Performance assessments are not new. Teachers routinely assess a variety of student performances: homework, projects, quizzes, etc. Classroom-performance assessments tell teachers whether teaching practices are effective and where learning breakdowns are occurring. Parents see the results of these assessments when they receive their children's report card.
This report is incomplete, however, in that it fails to advise how one student's composite performance compares to others of his age group. As one researcher noted, "...at some point, a child and his parents have a right to know whether the child's progress is reasonable for his or her age and experience."
Current attempts to adapt the small-scale classroom tool known as performance assessment to a large-scale state testing system are problematic in several ways:
Performance assessments are hand-scored, meaning that students' scores are determined by human judgment, which contains innate biases.
Despite good intentions and aggressive efforts to overcome it, human subjectivity inevitably finds its way into scoring, meaning that performance assessments offer increased opportunity to discriminate against a person or class of persons. The subjective scoring of performance-based assessments is inherently unfair to students, since their future opportunities may depend upon the results of large-scale statewide testing.
Costs associated with creating, administering and scoring performance-assessment tasks are enormous - perhaps five times the per-pupil cost of standardized testing.
Estimated cost of a recent performance assessment of fourth-grade math by the National Assessment of Educational Progress was $150 per pupil. The NAEP board has wisely decided to use more standardized, machine-scored test items in future tests.
Performance assessments also cost dearly in instructional time.
Researchers evaluating Great Britain's pilot of large-scale performance assessments found that it took two to five weeks of the school year for performance assessments, compared to three or four days for standardized testing. The North Central Regional Education Laboratory estimated that "in the time it would take a student to complete one or two performance assessments, that same student could have completed 200 items on a multiple-choice test."

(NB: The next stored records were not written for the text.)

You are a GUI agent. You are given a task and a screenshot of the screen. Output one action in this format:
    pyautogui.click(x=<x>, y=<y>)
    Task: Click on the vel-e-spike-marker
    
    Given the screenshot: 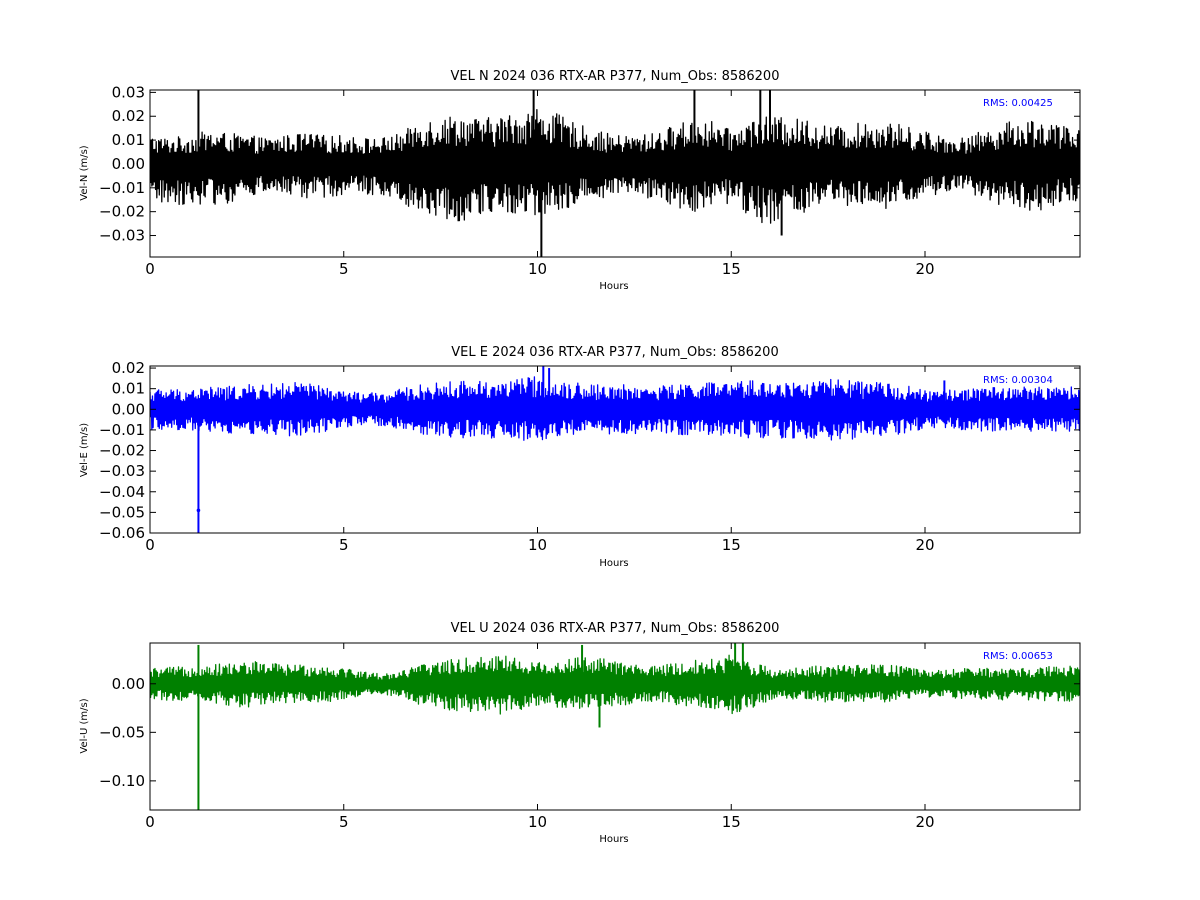 What is the action you would take?
    pyautogui.click(x=198, y=510)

Not incidentally, 200 multiple-choice items can cover substantially more subject matter, giving parents and teachers a far more accurate indication of a student's overall achievement.
Standardized tests are machine-scored, ensuring that the exact same score is awarded for the exact same student performance. Researchers remind us that standardize tests were created almost 50 years ago to surmount the problem of inconsistent scoring of students' college-entrance essays - the performance assessments of that time.
Since those early days, standardized testing of large numbers of students has become a legitimate science, offering high levels of reliability and fairness that have withstood scholarly and legal challenges.
As to the charge that machine-scorable testing only assesses rote, lower-order thinking skills, it should be noted that it was through standardized testing that the United States has been able to document the decline of students' higher-order skills.
State-of-the-machine scorable tests measure students' ability to reason, analyze, synthesize and logically evaluate knowledge as well as their ability to read, calculate and communicate. The Scholastic Aptitude Test, still a strong predictor of college performance, is a machine-scored test almost totally devoted to assessing higher-order skills.
Clearly, the indictments against standardized testing are bogus, so why the objections? According to University of Tennessee researchers, "... educators have come to view standardized tests as the root of the public's disenchantment with the schools and the prime reason for the denigration of the teaching profession. It's no wonder there has been such an outcry against their use." If this is true, it appears the message has been confused with the messenger.
The Virginia Department of Education should facilitate and encourage the creation and distribution of classroom-based performance-assessment instruments for instructional use. Created through the collaborative efforts of classroom teachers, such assessments can enhance teaching and cultivate skills in students within and across the various fields of scholarly and scientific investigation.
But the primary purpose of any statewide student-assessment program is accountability. Statewide testing must provide a system of checks and balances that reveals to the public whether local school experiments and innovations, including performance assessments, are succeeding or failing.
Are the public schools teaching what society expects them to teach? Are children learning what society expects them to learn? Standardized, machine-scorable tests answer these questions - whether or not the news is welcome.
How foolish it would be to abandon this most objective and reliable means of measuring student and school performance at this crucial juncture of education reform. To do so would virtually guarantee that the accountability that the governors and business leaders seek, and that society needs, remains just a pipe dream.
Lil Tuttle is vice president of the Virginia Board of Education.